··· PROVIDED ENTRIES ···

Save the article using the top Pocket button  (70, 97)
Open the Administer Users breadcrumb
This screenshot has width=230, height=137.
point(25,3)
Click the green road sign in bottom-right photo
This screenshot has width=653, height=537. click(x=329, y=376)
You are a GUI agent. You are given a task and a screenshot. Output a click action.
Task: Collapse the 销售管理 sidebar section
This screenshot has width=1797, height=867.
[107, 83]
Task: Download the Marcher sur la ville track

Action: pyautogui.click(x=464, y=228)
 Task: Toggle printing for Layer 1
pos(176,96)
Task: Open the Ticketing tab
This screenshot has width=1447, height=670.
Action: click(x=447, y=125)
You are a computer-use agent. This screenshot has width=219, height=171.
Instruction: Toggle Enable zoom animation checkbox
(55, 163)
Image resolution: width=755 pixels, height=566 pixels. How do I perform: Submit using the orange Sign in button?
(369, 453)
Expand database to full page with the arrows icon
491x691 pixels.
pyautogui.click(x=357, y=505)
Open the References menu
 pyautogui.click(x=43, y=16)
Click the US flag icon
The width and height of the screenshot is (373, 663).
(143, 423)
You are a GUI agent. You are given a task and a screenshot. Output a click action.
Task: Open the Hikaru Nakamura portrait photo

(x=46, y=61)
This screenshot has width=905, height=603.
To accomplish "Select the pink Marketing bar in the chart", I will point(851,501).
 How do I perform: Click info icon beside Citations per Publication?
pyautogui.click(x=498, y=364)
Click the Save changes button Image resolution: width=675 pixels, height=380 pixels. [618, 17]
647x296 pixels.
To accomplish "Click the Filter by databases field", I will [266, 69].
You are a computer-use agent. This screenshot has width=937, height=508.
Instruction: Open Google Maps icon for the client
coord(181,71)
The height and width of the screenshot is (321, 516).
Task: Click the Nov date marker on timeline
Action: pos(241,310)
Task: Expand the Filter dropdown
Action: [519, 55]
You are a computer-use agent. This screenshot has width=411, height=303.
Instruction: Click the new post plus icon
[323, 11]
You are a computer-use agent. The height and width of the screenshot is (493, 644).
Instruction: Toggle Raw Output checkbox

···

Every line that contains "agent" should be copied out of the data.

◆ **ANSWER BELOW**:
You are a GUI agent. You are given a task and a screenshot. Output a click action.
You are a computer-use agent. This screenshot has width=219, height=171.
You are a GUI agent. You are given a task and a screenshot. Output a click action.
You are a computer-use agent. This screenshot has width=937, height=508.
You are a computer-use agent. This screenshot has width=411, height=303.
You are a computer-use agent. The height and width of the screenshot is (493, 644).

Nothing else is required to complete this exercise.